Although SA can be considered as a text classification task, it has some differences from the traditional topic-based text classification. For example, instead of saying: “This camera is great. It takes great pictures. The LCD screen is great. I love this camera” in a review document, people are more likely to write: “This camera is great. It takes breathtaking pictures. The LCD screen is bright and clear. I love this camera.” [8]. As can be seen, sentiment-expressing words like “great” are not so frequent within a particular review, but can be more frequent across different reviews, and a good feature selection method for SA should take this observation into account.
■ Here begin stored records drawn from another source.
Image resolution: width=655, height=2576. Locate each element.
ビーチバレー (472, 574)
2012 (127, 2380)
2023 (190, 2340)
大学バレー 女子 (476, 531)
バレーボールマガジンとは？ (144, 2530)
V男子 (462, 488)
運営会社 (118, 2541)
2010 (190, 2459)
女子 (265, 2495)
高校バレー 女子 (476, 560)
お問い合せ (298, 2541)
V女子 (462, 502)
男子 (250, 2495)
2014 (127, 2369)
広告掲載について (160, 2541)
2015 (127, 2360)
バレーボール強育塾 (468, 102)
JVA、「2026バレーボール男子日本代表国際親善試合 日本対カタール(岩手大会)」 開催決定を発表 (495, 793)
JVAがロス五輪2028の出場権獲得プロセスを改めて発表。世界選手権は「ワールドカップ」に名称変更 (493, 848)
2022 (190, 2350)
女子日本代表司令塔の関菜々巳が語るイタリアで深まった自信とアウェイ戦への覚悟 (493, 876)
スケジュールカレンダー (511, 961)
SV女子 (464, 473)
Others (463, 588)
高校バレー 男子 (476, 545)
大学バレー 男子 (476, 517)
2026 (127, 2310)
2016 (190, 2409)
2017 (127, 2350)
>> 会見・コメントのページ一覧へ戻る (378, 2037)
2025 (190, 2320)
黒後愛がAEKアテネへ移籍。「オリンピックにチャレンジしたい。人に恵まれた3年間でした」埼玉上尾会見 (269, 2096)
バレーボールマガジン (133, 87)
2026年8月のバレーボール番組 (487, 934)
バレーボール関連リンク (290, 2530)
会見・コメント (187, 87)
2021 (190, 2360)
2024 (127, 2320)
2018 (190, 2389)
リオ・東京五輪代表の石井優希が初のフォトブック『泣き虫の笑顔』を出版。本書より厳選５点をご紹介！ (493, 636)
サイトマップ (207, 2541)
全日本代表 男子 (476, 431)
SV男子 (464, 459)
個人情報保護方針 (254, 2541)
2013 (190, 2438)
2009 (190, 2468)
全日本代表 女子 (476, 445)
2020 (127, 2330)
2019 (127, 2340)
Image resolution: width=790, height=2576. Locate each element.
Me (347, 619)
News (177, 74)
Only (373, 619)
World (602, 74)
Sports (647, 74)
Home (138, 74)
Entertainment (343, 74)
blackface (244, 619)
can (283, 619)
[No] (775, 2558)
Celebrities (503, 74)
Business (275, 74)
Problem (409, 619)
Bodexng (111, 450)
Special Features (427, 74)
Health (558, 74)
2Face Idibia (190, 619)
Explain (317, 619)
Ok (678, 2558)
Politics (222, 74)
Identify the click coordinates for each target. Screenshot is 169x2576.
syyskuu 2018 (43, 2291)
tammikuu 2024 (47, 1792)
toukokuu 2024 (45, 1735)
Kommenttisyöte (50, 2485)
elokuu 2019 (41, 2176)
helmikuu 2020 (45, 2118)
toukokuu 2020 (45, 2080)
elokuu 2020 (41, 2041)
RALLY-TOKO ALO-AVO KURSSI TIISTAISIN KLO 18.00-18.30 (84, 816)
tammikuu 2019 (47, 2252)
In this paper, we propose a new feature selection method, called query expansion ranking (QER) which is especially developed for reducing dimensionality of feature space of SA problems. The aim of this study is to show that our proposed method is effective for SA from review texts written in different languages (e.g., Turkish, English) and domains (e.g., movie reviews, book reviews, kitchen appliances reviews, etc.). QER is based on query expansion term weighting methods used to improve the search performance of information retrieval systems [12, 13] and to evaluate its effectiveness as a feature selector in SA, we compare it with other common feature selection methods, including CHI2, IG, document frequency difference (DFD), and optimal orthogonal centroid (OCFS), along with four text classifiers: naïve Bayes multinomial (NBM), SVM, DT, and MEM, over ten different review documents datasets. Our goal is to examine whether these feature selection methods can reduce the feature sizes and improve the classification accuracy of sentiment analysis with respect to different document domains, languages, and classifiers.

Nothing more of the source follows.